## Extrait
'''

Aucun TO marocain international
Mais si le tour operating a été aussi vital pour le tourisme, il y a lieu de souligner que «nous n’avons pu développer des tour-opérateurs nationaux qui s’installent à l’étranger, comme c’est le cas en Turquie. Celle-ci dispose de tour-opérateurs installés sur les marchés russe et allemand qui commercialisent la destination turque in situ. Nous n’avons pas encore ce genre d’investisseurs capitalistes avec une grande connaissance des marchés qui vont s’installer ailleurs et commencer à vendre la destination Maroc», déplore Haddad qui estime, tout comme Ghannam, que la raison de cette absence est le manque d’une taille critique chez les opérateurs marocains. L’ancien ministre temporise tout de même en soulignant qu’aujourd’hui nous n’avons plus réellement besoin de tour-opérateurs installés ailleurs alors que l’industrie se dirige vers la digitalisation et la personnalisation du voyage.
Le risque du low-cost
Néanmoins, l’ancien ministre ne manque pas de rappeler que si le marché marocain se montre résilient face aux tour-opérateurs, il l’est moins devant les compagnies aériennes low-cost. L’exemple de Ryanair étant le plus emblématique, la compagnie représente entre 2 millions et 2,7 millions de passagers. «S’il lui arrive quelque chose ou que nous soyons en conflit, c’est un risque énorme (auquel il faudra faire face, ndlr)». Sauf que les problèmes pour Ryanair sont déjà de mise. Avec le report de livraisons de Boeing qu’elle attendait, la compagnie a décidé de fermer des bases aéroportuaires et de réduire son activité sur certaines liaisons aériennes dès ce mois de novembre. Une décision qui devrait coûter à quatre destinations dans le marché espagnol quelque 1,4 million de sièges d’avions selon les données de Marbian Technologies. Le Maroc n’a donc qu’un seul choix, celui de développer et soutenir son industrie low-cost, à l’image d’Air Arabia.

'''

## Travail à réaliser
a - Relevez toutes les entreprises désignées par leur nom dans l'extrait.
b - Traduisez en anglais la phrase suivante de l'extrait : « Le Maroc n'a donc qu'un seul choix, celui de développer et soutenir son industrie low-cost, à l'image d'Air Arabia. »

## Extrait de données
'''

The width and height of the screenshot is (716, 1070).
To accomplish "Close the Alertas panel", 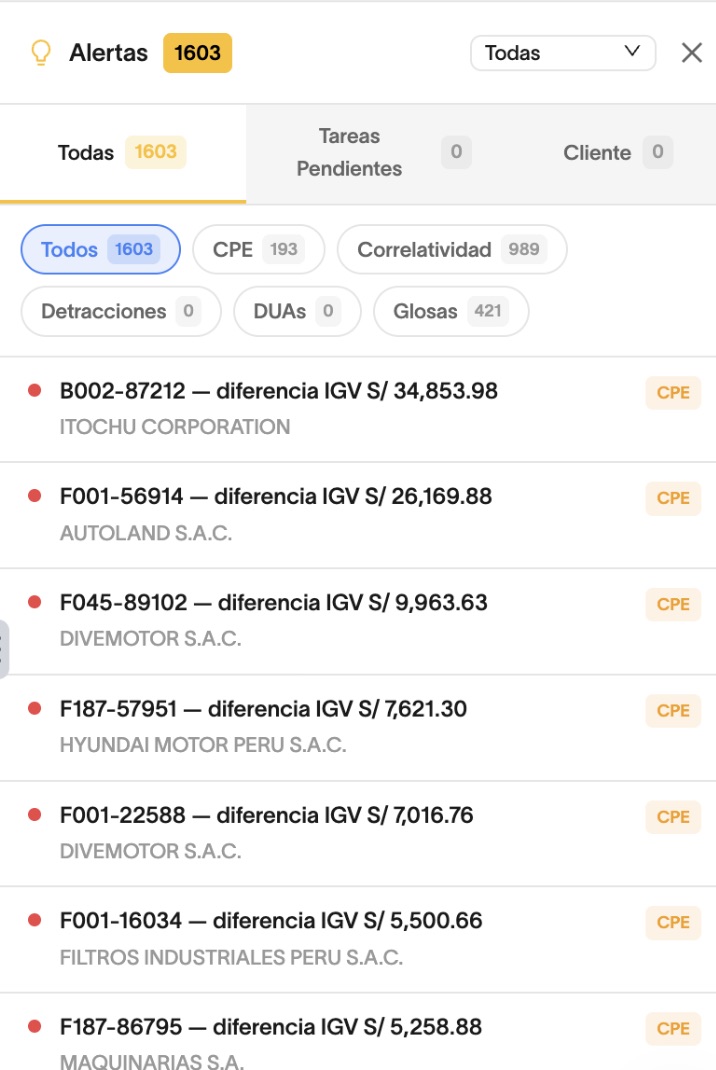I will tap(691, 53).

'''

## Réponses par tâche
a - Ryanair, Boeing, Marbian Technologies, Air Arabia

b - Morocco therefore has only one choice: to develop and support its low-cost industry, following the example of Air Arabia.